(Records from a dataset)
<<<<

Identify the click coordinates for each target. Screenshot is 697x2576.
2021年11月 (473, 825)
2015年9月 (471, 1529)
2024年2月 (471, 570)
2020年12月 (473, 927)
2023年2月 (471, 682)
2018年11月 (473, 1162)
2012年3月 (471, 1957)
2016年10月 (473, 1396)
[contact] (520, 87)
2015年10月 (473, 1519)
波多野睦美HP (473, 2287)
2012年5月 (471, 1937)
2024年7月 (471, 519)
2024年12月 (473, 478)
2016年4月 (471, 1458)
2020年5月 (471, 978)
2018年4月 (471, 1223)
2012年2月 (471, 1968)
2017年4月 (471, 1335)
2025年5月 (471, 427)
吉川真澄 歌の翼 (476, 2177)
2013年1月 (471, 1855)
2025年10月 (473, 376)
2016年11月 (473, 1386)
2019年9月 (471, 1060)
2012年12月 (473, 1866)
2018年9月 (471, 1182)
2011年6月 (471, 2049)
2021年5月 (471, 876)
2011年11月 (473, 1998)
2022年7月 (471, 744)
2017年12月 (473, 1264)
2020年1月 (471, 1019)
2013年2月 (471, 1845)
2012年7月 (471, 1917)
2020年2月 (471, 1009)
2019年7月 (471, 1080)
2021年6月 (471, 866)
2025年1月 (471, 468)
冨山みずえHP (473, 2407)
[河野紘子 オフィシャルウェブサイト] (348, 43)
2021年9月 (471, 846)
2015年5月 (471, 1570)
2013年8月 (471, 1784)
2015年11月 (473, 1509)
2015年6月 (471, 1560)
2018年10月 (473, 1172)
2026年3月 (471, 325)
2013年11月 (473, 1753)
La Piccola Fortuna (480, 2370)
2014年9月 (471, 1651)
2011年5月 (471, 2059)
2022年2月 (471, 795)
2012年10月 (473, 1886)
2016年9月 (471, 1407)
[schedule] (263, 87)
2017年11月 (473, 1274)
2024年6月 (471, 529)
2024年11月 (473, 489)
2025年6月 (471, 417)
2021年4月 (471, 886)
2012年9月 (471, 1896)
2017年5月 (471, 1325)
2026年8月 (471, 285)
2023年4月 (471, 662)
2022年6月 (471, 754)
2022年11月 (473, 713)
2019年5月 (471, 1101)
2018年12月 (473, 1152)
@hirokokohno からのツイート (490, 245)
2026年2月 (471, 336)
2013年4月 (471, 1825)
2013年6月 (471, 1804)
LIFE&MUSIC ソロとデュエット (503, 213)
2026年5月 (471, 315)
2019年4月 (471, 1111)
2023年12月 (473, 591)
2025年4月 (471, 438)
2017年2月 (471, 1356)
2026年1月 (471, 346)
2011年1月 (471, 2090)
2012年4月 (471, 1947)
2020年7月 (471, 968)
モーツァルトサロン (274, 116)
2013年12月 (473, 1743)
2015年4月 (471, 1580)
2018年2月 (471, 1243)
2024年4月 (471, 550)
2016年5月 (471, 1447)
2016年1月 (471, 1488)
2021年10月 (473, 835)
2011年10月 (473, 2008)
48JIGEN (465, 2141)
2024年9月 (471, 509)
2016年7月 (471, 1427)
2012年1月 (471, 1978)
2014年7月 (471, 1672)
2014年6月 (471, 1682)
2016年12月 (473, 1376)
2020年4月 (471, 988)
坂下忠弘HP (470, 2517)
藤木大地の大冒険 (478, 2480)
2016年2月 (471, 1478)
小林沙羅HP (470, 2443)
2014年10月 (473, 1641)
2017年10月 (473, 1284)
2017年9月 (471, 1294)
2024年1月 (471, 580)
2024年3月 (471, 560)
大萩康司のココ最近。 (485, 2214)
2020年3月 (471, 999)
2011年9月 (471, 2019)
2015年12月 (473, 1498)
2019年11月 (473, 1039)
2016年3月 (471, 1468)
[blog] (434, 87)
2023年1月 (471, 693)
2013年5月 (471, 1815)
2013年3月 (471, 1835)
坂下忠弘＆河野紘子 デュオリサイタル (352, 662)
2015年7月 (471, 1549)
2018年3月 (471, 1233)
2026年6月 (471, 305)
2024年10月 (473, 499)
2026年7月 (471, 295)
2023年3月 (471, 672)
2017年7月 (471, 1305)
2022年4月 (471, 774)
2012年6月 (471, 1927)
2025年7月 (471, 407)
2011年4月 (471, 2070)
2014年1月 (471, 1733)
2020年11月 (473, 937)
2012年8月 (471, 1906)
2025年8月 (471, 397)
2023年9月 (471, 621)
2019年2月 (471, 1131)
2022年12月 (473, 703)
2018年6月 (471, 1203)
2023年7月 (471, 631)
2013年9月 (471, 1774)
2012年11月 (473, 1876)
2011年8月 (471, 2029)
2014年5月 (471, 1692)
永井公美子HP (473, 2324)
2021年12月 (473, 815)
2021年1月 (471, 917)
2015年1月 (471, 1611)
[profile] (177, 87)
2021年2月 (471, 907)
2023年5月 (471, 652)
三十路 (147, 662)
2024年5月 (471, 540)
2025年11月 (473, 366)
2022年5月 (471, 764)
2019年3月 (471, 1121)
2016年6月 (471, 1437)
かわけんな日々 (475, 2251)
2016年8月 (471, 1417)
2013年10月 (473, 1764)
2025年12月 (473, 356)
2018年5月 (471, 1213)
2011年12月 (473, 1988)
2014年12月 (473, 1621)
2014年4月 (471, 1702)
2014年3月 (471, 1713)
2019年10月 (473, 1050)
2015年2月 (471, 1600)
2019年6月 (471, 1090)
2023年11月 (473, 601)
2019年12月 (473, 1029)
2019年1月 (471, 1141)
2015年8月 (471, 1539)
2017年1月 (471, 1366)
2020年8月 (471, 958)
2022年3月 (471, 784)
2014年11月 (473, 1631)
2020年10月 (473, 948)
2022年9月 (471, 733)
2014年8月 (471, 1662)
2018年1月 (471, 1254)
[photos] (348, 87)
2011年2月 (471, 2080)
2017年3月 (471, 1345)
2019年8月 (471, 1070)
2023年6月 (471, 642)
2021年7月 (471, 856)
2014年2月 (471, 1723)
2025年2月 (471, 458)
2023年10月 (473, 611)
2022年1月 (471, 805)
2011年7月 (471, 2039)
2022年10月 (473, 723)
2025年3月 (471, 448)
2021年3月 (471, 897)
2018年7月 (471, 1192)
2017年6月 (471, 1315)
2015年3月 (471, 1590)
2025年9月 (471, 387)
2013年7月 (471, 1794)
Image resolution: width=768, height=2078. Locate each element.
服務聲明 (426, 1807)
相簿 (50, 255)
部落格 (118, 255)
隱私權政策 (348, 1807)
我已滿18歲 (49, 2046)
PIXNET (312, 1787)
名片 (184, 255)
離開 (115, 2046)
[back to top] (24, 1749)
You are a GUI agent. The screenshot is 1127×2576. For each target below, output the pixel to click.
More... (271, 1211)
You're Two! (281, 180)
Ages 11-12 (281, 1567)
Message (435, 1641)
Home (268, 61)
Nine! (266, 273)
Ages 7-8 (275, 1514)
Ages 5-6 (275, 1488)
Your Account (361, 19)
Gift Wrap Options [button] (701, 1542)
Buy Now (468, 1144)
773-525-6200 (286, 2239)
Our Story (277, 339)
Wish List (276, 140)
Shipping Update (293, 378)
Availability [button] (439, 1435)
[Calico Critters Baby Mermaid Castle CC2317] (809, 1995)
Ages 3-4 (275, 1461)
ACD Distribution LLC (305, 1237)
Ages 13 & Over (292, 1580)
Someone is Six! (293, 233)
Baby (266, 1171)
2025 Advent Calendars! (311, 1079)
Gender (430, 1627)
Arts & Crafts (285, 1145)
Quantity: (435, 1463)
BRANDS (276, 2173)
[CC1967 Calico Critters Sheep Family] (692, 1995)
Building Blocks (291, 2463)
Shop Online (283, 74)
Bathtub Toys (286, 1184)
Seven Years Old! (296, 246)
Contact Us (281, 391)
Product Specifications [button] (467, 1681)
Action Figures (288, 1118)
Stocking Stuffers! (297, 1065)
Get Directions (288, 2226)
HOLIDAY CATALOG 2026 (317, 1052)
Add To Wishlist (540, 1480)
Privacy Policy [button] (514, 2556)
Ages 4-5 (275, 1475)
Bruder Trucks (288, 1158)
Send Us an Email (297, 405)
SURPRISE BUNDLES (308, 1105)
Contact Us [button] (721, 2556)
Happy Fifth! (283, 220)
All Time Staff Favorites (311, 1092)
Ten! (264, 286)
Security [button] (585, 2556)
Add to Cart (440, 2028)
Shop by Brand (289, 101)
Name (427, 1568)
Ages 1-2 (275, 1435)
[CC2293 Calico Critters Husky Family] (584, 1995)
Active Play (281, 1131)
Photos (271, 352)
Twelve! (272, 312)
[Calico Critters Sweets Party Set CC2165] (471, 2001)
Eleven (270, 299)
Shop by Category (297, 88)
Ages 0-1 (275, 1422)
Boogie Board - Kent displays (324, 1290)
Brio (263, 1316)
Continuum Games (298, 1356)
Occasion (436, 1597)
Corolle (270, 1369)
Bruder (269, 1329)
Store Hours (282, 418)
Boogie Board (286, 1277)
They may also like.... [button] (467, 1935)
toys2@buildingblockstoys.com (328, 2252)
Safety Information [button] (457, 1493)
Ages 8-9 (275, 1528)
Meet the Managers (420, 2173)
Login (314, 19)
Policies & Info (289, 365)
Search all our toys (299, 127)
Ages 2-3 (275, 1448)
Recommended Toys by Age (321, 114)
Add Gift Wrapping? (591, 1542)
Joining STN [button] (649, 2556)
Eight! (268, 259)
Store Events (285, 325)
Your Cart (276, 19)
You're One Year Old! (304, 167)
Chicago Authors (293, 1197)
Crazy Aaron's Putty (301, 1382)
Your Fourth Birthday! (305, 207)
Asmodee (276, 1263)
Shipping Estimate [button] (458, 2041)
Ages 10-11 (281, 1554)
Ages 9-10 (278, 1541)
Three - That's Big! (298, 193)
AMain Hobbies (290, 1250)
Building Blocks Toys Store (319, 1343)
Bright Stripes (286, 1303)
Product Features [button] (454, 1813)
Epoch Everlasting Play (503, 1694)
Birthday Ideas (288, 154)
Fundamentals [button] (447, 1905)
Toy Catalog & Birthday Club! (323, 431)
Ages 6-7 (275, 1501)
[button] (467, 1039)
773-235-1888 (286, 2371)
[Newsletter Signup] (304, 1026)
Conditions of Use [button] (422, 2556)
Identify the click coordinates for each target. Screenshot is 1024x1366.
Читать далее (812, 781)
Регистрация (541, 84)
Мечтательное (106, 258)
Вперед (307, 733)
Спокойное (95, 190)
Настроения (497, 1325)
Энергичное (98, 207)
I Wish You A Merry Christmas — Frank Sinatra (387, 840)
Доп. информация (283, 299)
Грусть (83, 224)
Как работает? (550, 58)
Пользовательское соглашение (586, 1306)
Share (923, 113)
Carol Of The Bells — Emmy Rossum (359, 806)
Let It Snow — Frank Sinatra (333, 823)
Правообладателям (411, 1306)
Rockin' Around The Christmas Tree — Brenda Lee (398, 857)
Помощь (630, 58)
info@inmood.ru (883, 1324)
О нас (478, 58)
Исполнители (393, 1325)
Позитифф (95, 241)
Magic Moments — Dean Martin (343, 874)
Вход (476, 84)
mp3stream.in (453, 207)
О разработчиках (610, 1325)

>>>>

(TASK TO CARRY OUT) Scan the records above. Return every line with "Shipping" in it.

(RESULT FOR THIS EXERCISE)
Shipping Update (293, 378)
Shipping Estimate [button] (458, 2041)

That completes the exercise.